L’exploitation de Shinkolobwe a commencé sous la colonie belge, et est passée sous le contrôle de la société nationale GECAMINES sous la dictature du président Mobutu. Avec l’arrivée du président Laurent Désiré Kabila, la GECAMINES sera priée de quitter les lieux et l’exploitation artisanale par l’ancien personnel de cette société commencera.
Le 9 avril 2003, trois semaines après le début de la guerre en Irak, l’AIEA (Agence Internationale pour l’Energie Atomique) fait signer un accord obligeant le Congo à rendre compte de ses exportations d’uranium. Les rumeurs d’exploitation artisanale à Shinkolobwe provoquent une mission d’inspection de l’AIEA dont la conclusion sera : « la possibilité que de grandes quantités d’uranium soient extraites et exportées est inquiétante ». Sous cette pression internationale, le 27 janvier 2004, Joseph Kabila signe le décret classant Shinkolobwe en zone interdite à l’exploitation minière. Le site est alors placé sous la surveillance de l’armée. Mais l’exploitation, devenue clandestine, continue. Les militaires, mal, voire pas payés, perçoivent un droit de passage quand ils n’organisent pas eux-mêmes des creuseurs pour leur compte. Cette exploitation ne pourra pas être ignorée lorsqu’en juillet 2004, un grave éboulement dans les galeries fera une trentaine de morts. Le gouverneur du Katanga ordonne alors la mise en pratique effective de l’arrêté présidentiel et l’évacuation des 15 000 habitants du village de Shinkolobwe endéans les 8 jours. Le village sera détruit et brûlé par l’armée au début août 2004. Le Programme des Nations Unies pour l’Environnement et le Bureau de Coordination des Affaires Humanitaires (PNUE / BCAH) est chargé d’une mission d’inspection en octobre 2004 qui conclut à des risques importants d’éboulements ainsi qu’à une potentielle exposition chronique à la radioactivité ionisante. Tous ces évènements ralentiront fortement les activités minières à Shinkolobwe la réduisant à la clandestinité nocturne. Mais le problème ne sera que déplacé vers d’autres sites de la région, comme ceux de Sandra, Miringi-Milele, Luswishi,etc .

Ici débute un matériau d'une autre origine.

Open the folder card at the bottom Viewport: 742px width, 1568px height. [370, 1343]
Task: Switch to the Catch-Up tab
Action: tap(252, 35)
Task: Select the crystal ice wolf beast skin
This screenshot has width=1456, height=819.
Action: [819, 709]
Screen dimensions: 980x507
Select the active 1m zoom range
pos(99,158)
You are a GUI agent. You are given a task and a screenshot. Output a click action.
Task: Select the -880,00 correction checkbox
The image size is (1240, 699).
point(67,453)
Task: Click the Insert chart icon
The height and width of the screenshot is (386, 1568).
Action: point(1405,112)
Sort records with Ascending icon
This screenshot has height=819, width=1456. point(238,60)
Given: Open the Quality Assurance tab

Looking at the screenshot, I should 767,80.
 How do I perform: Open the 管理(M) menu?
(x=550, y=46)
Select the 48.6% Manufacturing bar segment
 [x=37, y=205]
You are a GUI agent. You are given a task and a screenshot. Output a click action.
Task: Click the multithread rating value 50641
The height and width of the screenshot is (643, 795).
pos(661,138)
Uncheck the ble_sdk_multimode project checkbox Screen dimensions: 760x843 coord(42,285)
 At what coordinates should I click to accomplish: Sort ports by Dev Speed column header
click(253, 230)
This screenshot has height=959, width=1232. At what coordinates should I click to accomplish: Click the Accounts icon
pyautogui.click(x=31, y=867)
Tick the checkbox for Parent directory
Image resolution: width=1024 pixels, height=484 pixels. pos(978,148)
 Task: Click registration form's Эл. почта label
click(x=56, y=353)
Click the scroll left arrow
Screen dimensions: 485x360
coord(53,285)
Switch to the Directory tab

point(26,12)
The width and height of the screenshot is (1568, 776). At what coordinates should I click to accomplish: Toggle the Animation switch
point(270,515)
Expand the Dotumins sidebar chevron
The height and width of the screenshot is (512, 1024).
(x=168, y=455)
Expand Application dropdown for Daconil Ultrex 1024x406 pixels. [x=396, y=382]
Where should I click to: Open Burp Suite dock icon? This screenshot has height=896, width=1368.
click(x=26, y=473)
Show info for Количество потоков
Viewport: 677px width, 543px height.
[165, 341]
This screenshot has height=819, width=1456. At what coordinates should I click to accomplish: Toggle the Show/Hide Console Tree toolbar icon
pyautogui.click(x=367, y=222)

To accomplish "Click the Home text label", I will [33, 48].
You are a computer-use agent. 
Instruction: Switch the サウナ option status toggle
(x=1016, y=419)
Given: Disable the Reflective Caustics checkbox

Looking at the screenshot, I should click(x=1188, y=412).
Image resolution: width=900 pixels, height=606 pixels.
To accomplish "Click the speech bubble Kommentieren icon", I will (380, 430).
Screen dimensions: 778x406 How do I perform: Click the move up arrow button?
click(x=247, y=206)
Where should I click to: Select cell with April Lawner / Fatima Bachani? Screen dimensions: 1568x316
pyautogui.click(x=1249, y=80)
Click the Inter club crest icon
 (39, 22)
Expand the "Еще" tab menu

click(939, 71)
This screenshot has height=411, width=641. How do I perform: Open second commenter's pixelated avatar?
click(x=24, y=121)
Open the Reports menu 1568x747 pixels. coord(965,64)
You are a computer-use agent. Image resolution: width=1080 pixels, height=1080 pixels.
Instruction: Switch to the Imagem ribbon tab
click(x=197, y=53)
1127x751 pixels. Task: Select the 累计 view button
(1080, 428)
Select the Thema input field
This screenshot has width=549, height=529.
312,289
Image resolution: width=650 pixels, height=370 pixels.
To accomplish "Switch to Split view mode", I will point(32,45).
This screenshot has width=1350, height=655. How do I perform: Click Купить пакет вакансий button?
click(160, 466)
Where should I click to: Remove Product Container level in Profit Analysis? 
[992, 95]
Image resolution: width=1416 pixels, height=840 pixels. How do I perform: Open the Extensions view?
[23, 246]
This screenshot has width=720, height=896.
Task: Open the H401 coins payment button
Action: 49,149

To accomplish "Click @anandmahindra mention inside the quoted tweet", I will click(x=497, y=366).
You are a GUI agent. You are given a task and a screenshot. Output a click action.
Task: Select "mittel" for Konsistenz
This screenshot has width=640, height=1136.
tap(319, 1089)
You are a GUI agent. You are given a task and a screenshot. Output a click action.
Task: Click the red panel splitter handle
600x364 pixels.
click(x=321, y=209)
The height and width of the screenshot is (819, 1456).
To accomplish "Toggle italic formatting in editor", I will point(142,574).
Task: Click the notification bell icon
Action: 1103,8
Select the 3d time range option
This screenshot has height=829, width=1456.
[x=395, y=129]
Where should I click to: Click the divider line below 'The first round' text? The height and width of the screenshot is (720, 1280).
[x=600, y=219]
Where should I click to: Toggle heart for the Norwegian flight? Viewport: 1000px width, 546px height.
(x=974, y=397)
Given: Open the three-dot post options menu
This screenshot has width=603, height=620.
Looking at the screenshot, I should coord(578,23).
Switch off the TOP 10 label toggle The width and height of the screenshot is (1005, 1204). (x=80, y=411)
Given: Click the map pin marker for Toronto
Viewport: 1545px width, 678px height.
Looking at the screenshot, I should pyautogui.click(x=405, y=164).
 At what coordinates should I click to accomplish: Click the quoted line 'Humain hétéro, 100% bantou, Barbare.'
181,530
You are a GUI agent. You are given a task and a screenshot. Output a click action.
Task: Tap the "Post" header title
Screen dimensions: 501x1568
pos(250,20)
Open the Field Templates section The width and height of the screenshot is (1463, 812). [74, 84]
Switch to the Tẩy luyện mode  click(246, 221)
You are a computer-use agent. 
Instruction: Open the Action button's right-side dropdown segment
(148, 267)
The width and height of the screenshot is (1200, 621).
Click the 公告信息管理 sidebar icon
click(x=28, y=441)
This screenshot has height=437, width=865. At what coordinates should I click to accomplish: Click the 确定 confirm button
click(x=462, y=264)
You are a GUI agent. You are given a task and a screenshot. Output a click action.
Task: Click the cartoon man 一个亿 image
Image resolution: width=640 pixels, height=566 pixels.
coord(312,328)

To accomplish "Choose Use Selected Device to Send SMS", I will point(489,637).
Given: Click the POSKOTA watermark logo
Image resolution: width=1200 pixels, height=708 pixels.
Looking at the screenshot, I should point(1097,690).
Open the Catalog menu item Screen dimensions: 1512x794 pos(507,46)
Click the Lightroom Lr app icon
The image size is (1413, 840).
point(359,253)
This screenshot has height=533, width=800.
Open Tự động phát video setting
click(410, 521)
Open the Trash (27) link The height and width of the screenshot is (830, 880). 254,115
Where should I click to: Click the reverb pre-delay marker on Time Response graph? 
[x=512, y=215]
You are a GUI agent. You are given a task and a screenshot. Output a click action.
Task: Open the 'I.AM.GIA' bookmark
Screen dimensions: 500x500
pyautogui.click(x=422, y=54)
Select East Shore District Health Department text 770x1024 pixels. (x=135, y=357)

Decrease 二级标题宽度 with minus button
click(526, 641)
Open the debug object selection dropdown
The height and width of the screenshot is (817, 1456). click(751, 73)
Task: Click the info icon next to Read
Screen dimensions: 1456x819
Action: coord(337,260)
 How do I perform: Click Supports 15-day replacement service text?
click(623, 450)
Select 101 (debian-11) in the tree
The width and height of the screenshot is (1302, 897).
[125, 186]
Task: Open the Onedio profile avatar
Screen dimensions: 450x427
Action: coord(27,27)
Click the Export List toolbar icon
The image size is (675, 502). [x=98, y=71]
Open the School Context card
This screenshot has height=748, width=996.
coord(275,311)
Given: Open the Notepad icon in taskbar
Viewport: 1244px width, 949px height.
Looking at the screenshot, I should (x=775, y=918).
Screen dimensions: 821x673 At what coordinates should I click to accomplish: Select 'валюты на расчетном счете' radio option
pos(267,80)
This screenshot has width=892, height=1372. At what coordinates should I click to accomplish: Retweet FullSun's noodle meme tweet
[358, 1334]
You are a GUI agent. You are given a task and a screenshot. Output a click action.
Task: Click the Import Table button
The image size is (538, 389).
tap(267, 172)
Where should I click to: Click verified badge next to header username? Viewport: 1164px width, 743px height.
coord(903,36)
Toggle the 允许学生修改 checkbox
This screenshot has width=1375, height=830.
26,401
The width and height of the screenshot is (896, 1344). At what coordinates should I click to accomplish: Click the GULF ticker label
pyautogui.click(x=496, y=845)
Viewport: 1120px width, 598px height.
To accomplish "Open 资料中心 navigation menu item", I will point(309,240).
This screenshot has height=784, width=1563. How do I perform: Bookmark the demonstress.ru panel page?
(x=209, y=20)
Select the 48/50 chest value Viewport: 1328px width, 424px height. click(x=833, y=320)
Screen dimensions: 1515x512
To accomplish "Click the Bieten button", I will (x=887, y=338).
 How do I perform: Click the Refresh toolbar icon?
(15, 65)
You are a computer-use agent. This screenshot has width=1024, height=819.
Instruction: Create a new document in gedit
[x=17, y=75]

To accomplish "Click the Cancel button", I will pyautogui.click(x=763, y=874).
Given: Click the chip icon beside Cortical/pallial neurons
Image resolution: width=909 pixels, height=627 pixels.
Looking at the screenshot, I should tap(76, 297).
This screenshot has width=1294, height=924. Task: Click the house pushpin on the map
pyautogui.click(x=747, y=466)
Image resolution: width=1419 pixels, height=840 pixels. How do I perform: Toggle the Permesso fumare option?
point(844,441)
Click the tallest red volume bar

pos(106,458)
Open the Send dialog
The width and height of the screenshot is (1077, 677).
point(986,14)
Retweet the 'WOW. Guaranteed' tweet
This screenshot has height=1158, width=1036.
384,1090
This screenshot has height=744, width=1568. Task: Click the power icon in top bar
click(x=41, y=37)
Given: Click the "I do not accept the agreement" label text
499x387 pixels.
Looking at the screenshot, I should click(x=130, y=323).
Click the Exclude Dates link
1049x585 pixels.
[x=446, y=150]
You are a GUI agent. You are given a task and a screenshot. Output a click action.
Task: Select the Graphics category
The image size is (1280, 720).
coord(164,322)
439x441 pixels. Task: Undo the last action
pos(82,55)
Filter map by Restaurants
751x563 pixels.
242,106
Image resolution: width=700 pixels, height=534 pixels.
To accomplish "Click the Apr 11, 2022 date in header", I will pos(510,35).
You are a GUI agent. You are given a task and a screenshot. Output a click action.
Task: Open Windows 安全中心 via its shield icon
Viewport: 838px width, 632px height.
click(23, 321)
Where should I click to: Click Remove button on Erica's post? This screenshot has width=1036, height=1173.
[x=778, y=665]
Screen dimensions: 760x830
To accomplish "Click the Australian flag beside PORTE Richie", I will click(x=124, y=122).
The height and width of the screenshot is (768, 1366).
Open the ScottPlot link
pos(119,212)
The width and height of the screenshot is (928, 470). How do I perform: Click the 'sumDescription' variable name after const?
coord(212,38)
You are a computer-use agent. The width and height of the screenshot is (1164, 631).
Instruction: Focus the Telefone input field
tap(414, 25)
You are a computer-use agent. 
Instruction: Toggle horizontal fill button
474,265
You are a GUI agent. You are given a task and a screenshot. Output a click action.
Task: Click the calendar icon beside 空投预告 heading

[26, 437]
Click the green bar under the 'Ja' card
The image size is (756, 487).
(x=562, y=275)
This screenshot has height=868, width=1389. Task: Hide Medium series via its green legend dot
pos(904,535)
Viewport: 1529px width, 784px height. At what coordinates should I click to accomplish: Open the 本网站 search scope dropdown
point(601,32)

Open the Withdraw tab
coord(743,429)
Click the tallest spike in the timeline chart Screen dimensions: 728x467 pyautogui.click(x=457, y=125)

Le quotidien des creuseurs consiste à descendre pieds et mains nues dans des puits mal étayés. Les minerais sont ensuite vendus aux négociants (GOPINATH, BAZANO, RUBA MINING, RULCO MINING, etc.), bien conscients de la dangerosité du minerai. Les dirigeants de ces sociétés se gardent d’ailleurs de s’approcher de leurs propres entrepôts.
Les négociants exportent les minerais à l’état brut vers la Zambie et l’Angola par camions. Le transport privé par la route, face à un service des douanes mal payé et mal équipé, permet toutes les dérives, beaucoup plus facilement que par le transport ferroviaire. Au poste frontière de Kasumbalesa, un cortège sans fin de camions exporte les minerais bruts du Katanga sans aucune précaution pour les populations. Une partie de l’uranium katangais disparaît ainsi sans laisser de trace, pour une destination et une utilisation inconnue.

Sur le site minier de Luswishi, l’exposition à la radioactivité pour un creuseur travaillant 8h par jour, 250 jours par an, varie selon l’endroit de la mine de 2 à 170 mSv/an (milli Sievert), Mais les mineurs habitant le plus souvent à proximité des mines, leur exposition dépasse les seules heures de travail, surtout si on tient compte des phénomènes annexes comme la contamination des eaux, les vents, l’érosion, la transmission aux cultures, à la végétation et au bétail, etc. A titre de comparaison les normes internationales admettent pour le grand public une exposition de maximum 1 mSv/an.
Cette radioactivité entraîne problèmes de santé et mutations génétiques. Dans la région, de plus en plus de naissances d’enfants malformés sont signalées. La croyance populaire, enracinée dans le terreau d’une scolarisation déficitaire et des structures sanitaires insuffisantes, attribue ces dégâts à la sorcellerie et à la malédiction.

La « malédiction » de Shinkolobwe n’est pas de la sorcellerie. Elle est l’oeuvre des décideurs politiques et des intérêts économiques. C’est le fruit d’un système d’ampleur internationale, basé d’une part sur une « anarchie organisée » des administrations et services publics (Société Nationale des Chemins de Fer, armée, douanes, enseignement, santé, …) et d’autre part sur la misère d’un peuple préférant mourir d’un cancer lointain et invisible que de mourir de faim à court terme. Ce système génère la corruption et la destruction. Les bombes lâchées les 06 et 08 août 1945, ne sont décidément pas une vieille histoire. Leur ombre plane plus que jamais au-dessus de nos têtes.